City Councilman James Sanders Jr. (D-Laurelton) may have spoken for thousands of other citizens throughout Queens when he said “it’s hell trying to hail a taxicab in the Rockaways.”

Sanders, whose council district includes the Rockaways, made his observation at a public hearing last week to discuss the problem of taxi scarcity not only in the Rockaways but everywhere outside Manhattan.

Council Transportation Committee Chairman John Liu (D-Flushing) called the hearing on proposed legislation to authorize licensed livery cabs to legally pick up passengers at designated cab stands without prior order in places where taxis are nowhere to be hailed.
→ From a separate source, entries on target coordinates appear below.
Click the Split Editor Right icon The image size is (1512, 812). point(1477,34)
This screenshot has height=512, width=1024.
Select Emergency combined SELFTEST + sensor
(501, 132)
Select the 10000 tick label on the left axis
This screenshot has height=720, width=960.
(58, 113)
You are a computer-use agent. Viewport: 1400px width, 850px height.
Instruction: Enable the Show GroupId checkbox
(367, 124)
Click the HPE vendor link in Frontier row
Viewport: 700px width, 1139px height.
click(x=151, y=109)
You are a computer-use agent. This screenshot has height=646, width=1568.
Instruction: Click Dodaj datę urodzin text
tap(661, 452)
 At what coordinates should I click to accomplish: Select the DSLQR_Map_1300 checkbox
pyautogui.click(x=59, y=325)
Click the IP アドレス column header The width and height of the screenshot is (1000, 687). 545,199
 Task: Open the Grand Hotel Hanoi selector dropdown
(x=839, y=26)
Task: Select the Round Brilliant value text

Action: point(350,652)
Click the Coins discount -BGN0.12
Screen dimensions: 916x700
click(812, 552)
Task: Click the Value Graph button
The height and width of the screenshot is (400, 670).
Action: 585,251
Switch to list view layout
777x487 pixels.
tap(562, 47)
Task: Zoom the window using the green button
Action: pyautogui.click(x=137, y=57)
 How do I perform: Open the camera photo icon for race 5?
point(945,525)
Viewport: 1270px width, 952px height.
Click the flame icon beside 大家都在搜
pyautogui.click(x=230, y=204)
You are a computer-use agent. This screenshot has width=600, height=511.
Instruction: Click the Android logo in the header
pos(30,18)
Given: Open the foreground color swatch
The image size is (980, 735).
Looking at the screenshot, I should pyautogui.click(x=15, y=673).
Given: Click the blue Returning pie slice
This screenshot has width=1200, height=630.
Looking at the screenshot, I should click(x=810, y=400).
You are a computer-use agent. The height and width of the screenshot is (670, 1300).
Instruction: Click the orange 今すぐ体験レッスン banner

The problem is that it is illegal in New York City for livery cabs to pick up people who hail them on the street. Yellow cabs have the exclusive right to perform that service. Currently, livery cabs may legally accept only those passengers who have ordered transportation by telephone or other prior arrangement.

Opponents of the legislation told the City Hall hearing such a law could bring all sorts of new problems and would be all but impossible to enforce. Nearly all those who opposed it said Intro. 267, which is aimed at providing more taxi service for the outer boroughs, was unacceptable without heavy revisions.

Liu said he realized that Yellow cab drivers naturally go where they can make a profit, but that a way must be found to balance a free market with the service deserved by those who live in boroughs outside Manhattan.

“Every New Yorker should be able to obtain taxicab service on-demand. Nevertheless, this is not a reality,” the legislation reads.

Commissioner Matthew Daus of the Taxi and Limousine Commission said some taxi stands exist for yellow cabs in his home borough of Brooklyn but agreed that such cabs were scarce and a need exists for alternative transportation.

“However, these proposed livery cab stands would draw all sorts of illegal cars,” Daus said. “That is, unless they were policed every morning and evening rush hour.”

Daus estimated such enforcement might cost $2.5 million a year.

Councilwoman Helen Sears (D-Jackson Heights) asked whether more noise and congestion in neighborhoods would result from new cab stands even if the system worked.

“My district is already becoming a second Manhattan,” Sears said. Councilman Joseph Addabbo (D-Howard Beach) is also on the committee.

A number of the opponents of the measure fear that many of the estimated 40,000 livery cabs, overwhelmingly owned by individuals, are underinsured and of questionable safety.

Michael Levine, who operates a 232-medallion yellow cab company and two livery companies in Brooklyn and Long Island City, said the livery stands would help at high-density points such as Queens Boulevard, Rego Park and other areas. But he asked “how do people get from their homes to these places?”

Levine also pointed to the radically different standards for yellow cabs and livery vehicles.

“I can legally register a 1972 Nissan Stanza as a livery vehicle,” Levine said. “Vehicles that we remove from yellow medallion fleets because they no longer qualify as medallion taxicabs are sold to used car dealers who resell them to car services in outer boroughs.

“If these cars are not new enough or safe enough to pick up Manhattanites when they raise their hands, why should they be acceptable to residents of the outer boroughs at the new (taxi) stands?”

Eugene Pero, president of the Livery Owners Coalition of New York, expressed “complete and total” opposition to the proposal.

“As with vans, many livery operators are known to perform illegal street hails. Instead of pursuing these operators and punishing them, the City Council would reward them at the expense of the legal, taxpaying (livery cab) industry,”

Peter O'Donnell, Shane Moynagh and Thomas J. Mann, all of Woodside, complained that even without any taxi stand, livery cars had nearly taken over their commercial neighborhood on 61st Street in Woodside.

“They take up all the metered parking spots practically 24 hours a day,” said Moynagh, who operates a bakery. “Leaving nowhere for our customers to park, not to mention the air pollution from exhaust as result of all the idling engines.”